Jailed Kremlin critic Navalny to hear verdict in new case

FILE PHOTO: Kremlin critic Alexei Navalny takes part in a rally to mark the 5th anniversary of opposition politician Boris Nemtsov's murder and to protest against proposed amendments to the country's constitution, in Moscow, Russia February 29, 2020. REUTERS/Shamil Zhumatov/File Photo

FILE PHOTO: Kremlin critic Alexei Navalny takes part in a rally to mark the 5th anniversary of opposition politician Boris Nemtsov’s murder and to protest against proposed amendments to the country’s constitution, in Moscow, Russia February 29, 2020. REUTERS/Shamil Zhumatov/File Photo

Kremlin critic Alexei Navalny expects to hear a verdict on Tuesday in Russia’s latest criminal case against him, in which prosecutors seek to have him sent to a maximum-security penal colony for 13 years on charges of fraud and contempt of court.
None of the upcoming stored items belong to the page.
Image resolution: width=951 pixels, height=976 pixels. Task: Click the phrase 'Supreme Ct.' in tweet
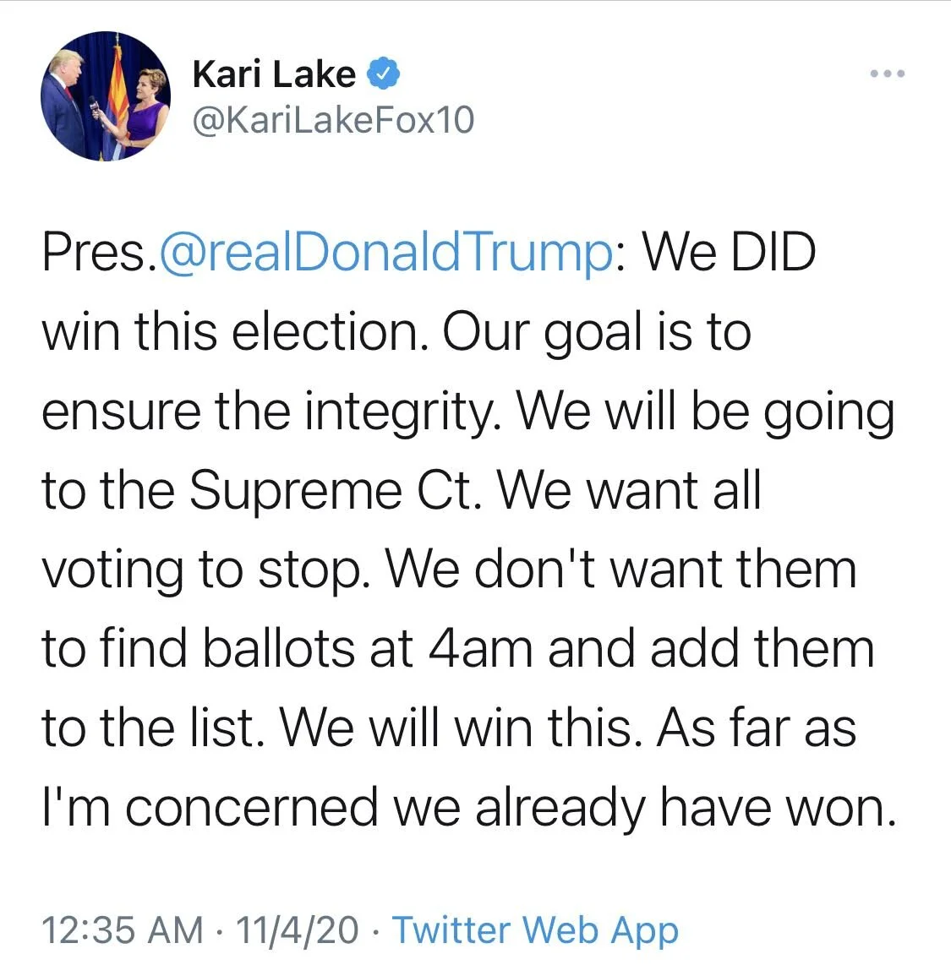pos(335,490)
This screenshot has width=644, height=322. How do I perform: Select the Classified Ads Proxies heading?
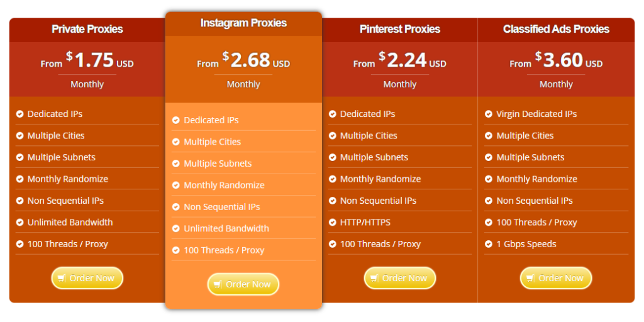(556, 29)
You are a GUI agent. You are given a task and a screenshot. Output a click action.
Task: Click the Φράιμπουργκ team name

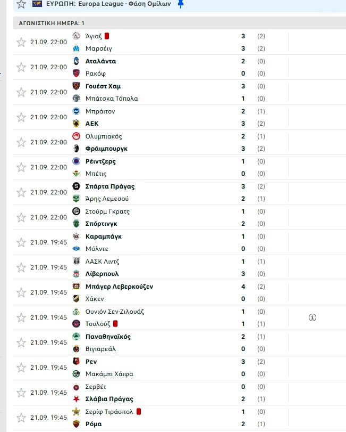coord(106,149)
Navalny is already serving a two-and-a-half year sentence at a prison camp east of Moscow for parole violations related to charges that he says were trumped up to gag him as a political opponent of President Vladimir Putin.
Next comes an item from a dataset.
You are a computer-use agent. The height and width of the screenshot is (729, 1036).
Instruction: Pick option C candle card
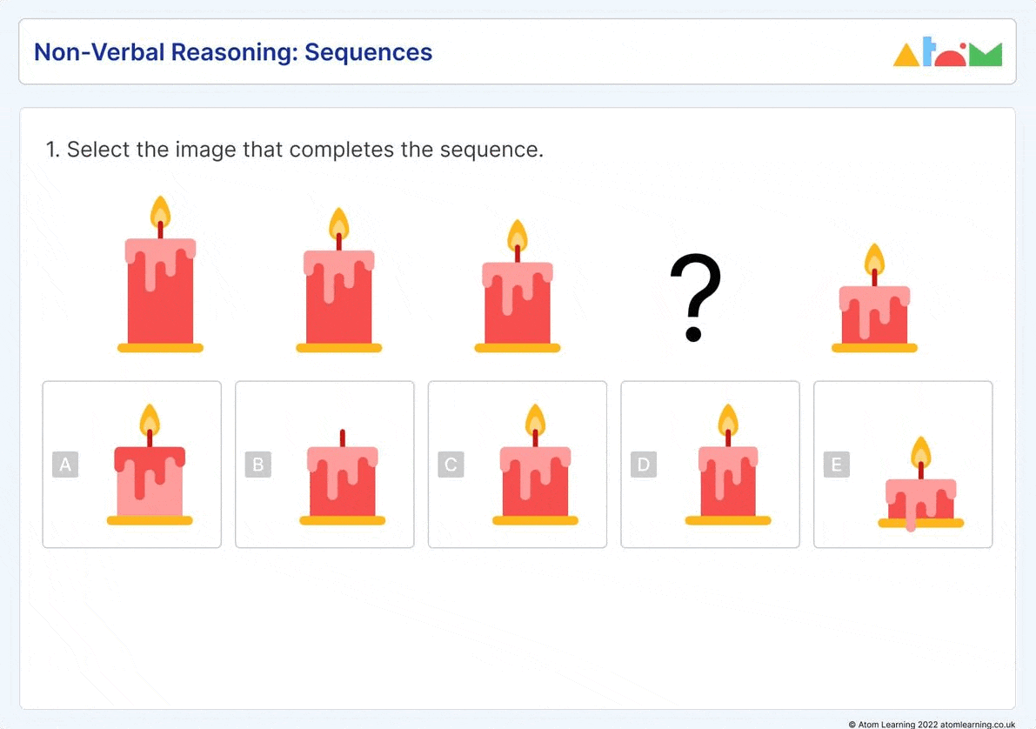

His national opposition movement has been labeled “extremist” and shut down, but he has continued to issue messages on social media from prison through his legal team and aides, recently urging Russians to oppose the war in Ukraine.

Navalny’s spokeswoman, Kira Yarmysh, said last week that prosecutors had requested a transfer to a maximum-security jail because they said he had committed crimes in the prison camp.

“Probably it will be further from Moscow and lawyers will have difficulty entering this colony and we will not have access to Alexei,” she said on Monday.

“It’s not a question of his freedom, it’s a question of his life … They are the same people that tried to kill him already … This is what we are afraid of.”

Navalny was jailed last year when he returned to Russia after receiving medical treatment in Germany following a poison attack with a Soviet-era nerve toxin during a visit to Siberia in 2020. Navalny blamed Putin for the attack, a charge the Kremlin denies.

Yarmysh said Navalny expected the Lefortovo court in Moscow to hand down the full 13-year sentence that the prosecution had requested – but that Navalny’s work would continue.

“I’m completely sure that Alexei won’t be in prison for (an extra) 13 years. Putin himself won’t last that long,” she said.

“And we now know how to communicate with Alexei and how he can supervise our activity from prison.”

After the last hearing on March 15, Navalny struck a typically defiant tone, saying on Instagram: “If the prison term is the price of my human right to say things that need to be said … then they can ask for 113 years. I will not renounce my words or deeds.”

Many of Navalny’s most prominent allies have left Russia rather than face restrictions or jail at home.

Yarmysh herself is on a wanted list, and left Russia last year after a court restricted her freedom of movement for 18 months, alleging breaches of COVID-19 safety rules.